McConnell isn’t alone in his opposition to these groups. His reinforcements include insiders such as: John McCain, Lindsey Graham, John Boehner, Peter King (R-NY), the Main Street Partnership, and pretty much anyone in G.O.P. leadership. Even some members of the Conservative media are doing what they can to crush the T.E.A. Party, including Ann Coulter, who called those who oppose establishment Republicans “shysters.”
In response to those who support the establishment Republicans, it’s important to remember that the last time they controlled both chambers of Congress, the Patriot Act was reauthorized and expanded (which led to the NSA abuses we are now dealing with), the Energy Policy Act was passed (which led to the ban on incandescent light bulbs), and the Department of Homeland Security was created. With only one veto from George W. Bush in his first term, spending exploded with massive increases in agricultural subsidies in the farm bill of 2002, the new Medicare Part D prescription drug entitlement of 2003, a 47% increase in the defense budget, and an 80% increase in education spending.

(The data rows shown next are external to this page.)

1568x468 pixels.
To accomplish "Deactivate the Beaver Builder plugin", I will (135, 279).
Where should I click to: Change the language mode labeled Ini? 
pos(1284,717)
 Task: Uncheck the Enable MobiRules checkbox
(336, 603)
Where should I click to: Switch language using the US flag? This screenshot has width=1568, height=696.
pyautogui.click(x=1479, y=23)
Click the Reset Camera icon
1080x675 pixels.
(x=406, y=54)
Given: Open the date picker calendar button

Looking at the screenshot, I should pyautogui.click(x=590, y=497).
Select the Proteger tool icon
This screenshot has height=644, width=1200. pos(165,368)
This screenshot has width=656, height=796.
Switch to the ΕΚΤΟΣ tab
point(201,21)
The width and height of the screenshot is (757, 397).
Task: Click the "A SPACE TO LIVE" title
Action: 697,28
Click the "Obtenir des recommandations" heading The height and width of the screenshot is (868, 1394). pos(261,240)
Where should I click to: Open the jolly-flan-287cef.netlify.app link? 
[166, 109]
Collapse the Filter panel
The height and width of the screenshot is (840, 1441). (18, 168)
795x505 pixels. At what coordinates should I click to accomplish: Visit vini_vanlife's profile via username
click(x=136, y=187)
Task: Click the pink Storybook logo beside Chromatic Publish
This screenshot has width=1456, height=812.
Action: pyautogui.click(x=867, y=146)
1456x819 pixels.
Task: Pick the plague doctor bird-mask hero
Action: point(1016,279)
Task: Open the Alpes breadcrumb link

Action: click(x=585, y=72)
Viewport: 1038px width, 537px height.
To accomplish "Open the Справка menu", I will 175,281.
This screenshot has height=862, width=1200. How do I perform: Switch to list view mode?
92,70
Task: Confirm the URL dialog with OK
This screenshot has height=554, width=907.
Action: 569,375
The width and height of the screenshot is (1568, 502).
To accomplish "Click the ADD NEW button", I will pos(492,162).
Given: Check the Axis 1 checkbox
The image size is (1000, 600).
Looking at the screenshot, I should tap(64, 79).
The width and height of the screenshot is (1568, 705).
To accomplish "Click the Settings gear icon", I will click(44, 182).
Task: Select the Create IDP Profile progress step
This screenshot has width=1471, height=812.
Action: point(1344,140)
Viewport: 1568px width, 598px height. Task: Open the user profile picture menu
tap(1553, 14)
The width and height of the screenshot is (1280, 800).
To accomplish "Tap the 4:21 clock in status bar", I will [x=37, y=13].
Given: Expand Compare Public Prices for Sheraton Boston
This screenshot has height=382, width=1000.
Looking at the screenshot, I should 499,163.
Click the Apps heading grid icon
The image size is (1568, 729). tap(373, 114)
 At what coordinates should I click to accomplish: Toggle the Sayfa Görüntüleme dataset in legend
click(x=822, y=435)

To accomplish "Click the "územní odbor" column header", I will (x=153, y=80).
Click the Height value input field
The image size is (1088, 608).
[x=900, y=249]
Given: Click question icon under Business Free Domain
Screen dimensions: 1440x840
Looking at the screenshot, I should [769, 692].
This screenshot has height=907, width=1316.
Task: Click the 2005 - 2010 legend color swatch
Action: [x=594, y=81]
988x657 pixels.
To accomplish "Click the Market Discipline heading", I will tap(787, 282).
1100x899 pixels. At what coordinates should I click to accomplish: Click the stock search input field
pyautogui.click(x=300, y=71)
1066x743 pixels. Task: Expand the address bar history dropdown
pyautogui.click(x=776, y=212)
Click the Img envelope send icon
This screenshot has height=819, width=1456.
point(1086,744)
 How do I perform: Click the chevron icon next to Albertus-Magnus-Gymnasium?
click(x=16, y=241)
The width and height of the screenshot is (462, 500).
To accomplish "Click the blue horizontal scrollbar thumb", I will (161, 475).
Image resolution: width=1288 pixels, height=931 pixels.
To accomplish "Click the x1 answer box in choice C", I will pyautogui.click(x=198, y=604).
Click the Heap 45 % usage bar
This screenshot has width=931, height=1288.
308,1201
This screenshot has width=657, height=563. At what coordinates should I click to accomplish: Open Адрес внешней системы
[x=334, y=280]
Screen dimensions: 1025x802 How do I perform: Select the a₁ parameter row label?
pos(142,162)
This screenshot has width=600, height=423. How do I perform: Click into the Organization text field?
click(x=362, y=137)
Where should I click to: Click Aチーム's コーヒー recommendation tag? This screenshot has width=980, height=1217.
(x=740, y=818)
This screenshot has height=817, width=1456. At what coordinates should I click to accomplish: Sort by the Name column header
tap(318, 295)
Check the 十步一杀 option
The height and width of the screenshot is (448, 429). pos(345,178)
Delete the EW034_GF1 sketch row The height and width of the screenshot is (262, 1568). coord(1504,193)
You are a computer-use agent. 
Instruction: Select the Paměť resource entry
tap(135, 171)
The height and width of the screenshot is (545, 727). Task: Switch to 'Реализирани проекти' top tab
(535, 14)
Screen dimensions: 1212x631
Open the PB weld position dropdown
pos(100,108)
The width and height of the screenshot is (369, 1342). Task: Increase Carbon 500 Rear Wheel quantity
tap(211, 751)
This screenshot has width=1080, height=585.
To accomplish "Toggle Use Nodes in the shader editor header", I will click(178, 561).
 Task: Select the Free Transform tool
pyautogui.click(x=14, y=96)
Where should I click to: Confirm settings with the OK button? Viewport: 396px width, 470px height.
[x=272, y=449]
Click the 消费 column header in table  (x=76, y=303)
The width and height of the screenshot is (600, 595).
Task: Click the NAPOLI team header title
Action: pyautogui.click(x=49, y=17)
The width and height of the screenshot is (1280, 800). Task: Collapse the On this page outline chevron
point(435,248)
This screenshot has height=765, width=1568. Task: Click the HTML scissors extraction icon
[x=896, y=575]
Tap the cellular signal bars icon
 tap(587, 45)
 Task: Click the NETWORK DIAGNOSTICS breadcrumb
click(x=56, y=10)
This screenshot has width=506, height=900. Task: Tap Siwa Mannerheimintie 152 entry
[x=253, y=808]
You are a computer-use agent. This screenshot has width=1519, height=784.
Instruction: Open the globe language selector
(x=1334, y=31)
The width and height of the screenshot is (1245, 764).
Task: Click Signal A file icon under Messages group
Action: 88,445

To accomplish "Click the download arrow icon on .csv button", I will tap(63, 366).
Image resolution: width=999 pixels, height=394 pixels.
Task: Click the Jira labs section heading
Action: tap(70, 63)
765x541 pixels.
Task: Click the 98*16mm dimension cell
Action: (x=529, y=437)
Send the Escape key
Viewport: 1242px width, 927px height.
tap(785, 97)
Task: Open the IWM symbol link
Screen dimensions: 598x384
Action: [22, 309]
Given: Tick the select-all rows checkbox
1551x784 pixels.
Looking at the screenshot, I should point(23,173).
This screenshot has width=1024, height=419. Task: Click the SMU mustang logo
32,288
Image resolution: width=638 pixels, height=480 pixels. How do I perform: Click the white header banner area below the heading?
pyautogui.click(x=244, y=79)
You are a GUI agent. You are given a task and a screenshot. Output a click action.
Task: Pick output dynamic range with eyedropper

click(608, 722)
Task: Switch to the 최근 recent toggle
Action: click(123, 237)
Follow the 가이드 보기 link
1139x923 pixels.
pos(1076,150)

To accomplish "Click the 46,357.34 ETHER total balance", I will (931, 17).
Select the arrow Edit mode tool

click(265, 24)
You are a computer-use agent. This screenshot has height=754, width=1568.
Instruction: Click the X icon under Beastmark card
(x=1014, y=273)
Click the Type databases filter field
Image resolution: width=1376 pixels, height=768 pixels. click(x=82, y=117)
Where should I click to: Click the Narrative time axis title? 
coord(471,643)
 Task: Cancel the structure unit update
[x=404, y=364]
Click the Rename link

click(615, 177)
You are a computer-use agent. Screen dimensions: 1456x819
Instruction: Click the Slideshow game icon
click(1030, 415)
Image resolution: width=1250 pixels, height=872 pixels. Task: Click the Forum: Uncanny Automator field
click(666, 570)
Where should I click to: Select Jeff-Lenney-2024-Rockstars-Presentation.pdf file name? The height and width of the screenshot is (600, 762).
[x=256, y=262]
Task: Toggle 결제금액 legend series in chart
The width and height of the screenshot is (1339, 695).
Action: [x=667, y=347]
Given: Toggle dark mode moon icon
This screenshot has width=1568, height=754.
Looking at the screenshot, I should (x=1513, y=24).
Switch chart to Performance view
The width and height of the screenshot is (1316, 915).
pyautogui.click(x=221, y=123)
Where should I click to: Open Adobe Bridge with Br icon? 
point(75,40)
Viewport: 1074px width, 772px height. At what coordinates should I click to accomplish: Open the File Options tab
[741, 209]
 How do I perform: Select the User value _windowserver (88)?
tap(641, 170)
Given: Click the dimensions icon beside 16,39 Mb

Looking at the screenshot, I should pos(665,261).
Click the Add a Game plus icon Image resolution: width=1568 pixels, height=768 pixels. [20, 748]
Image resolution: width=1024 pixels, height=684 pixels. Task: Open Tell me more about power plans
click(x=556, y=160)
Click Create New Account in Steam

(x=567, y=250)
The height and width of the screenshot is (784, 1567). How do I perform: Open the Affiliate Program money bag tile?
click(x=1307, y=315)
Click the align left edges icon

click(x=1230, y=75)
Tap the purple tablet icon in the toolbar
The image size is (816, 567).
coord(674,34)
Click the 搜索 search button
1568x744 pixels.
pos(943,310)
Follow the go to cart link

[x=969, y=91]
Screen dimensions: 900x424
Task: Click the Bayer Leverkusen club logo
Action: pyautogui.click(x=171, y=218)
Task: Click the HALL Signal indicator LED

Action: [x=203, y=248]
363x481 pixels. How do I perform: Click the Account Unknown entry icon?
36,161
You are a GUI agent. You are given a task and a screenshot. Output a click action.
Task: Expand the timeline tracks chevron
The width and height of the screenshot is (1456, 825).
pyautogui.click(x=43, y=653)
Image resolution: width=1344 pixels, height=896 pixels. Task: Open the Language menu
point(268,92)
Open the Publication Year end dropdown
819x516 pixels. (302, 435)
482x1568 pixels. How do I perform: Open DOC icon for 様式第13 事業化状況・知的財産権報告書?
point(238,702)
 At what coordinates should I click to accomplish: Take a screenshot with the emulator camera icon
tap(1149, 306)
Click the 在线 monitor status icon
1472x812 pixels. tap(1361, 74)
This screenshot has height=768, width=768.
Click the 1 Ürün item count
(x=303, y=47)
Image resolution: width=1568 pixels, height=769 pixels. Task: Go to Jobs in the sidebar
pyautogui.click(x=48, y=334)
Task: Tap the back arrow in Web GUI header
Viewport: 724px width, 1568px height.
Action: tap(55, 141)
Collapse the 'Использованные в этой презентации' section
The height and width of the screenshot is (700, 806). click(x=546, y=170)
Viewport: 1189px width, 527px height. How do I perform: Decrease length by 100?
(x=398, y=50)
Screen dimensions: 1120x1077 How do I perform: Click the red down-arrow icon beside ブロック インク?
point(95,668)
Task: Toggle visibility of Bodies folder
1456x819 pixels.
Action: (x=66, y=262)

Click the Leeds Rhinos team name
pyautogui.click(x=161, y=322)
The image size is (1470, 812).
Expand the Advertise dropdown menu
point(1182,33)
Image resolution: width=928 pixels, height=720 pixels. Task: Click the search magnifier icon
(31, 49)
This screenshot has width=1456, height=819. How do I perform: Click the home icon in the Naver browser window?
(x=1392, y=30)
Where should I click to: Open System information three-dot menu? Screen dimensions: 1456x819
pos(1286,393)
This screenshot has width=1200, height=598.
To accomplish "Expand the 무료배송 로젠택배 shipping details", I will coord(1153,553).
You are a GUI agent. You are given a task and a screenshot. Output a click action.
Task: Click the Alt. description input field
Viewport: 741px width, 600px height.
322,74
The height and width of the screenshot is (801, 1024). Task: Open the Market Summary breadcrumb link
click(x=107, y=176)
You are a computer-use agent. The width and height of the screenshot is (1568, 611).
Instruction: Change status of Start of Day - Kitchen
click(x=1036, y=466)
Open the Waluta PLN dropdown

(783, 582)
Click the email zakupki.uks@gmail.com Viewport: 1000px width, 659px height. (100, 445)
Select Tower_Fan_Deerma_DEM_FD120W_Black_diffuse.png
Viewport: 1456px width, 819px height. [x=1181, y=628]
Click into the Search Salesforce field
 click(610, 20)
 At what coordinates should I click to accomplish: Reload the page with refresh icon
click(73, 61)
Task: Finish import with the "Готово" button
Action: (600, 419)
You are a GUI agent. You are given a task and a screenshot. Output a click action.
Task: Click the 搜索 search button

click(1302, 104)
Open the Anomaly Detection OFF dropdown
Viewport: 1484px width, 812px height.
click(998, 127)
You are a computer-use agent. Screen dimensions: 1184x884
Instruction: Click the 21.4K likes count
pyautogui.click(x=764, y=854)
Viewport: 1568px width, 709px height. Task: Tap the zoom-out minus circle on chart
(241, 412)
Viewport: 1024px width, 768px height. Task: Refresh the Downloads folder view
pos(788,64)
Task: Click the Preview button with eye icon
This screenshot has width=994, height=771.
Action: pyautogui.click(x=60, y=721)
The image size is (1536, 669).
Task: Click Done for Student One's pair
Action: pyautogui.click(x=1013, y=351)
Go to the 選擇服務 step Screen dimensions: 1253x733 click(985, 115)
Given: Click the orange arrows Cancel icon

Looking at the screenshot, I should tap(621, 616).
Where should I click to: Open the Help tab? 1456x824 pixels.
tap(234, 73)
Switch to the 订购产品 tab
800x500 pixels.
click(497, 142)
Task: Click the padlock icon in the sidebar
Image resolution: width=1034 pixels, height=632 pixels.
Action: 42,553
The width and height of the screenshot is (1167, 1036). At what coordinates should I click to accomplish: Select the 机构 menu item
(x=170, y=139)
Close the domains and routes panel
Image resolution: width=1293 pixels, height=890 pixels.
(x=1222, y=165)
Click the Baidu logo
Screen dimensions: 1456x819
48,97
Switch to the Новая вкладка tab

So, when establishment members of the G.O.P. tell Conservatives to “trust” them to do the right thing after they have the majority again, pardon us for being a bit skeptical.
Which brings us to the real motivation behind this declaration of war on Conservatives and T.E.A. Party Republicans. Quite simply, the inside-the-beltway politicians have run out of options. They can no longer play the “I’m just like you” card and get away with it. Those who believe in smaller government, reduced spending, lower taxes, and upholding the Constitution are no longer willing to choose between Democrat and Democrat-lite.
Establishment Republicans should be targeting Democrats. Instead, they would rather put their faith in being an incumbant, the unpopularity of Obamacare, and the weakest economic recovery in history to give them back the majority. And it just might, but when you consider their track record, having the G.O.P. in control of Congress means that there is likely to be very little change in America.
One more thing to consider: why are Democrats siding with Republicans in attacking the right? Could it be that they know they have a better chance of keeping some of their power if the G.O.P. insiders are their partners? Could it be that there is little difference between a progressive Republican and a Progressive Democrat?
Conservatives and the T.E.A. Party know the answer to that question, and will vote accordingly in the upcoming primaries.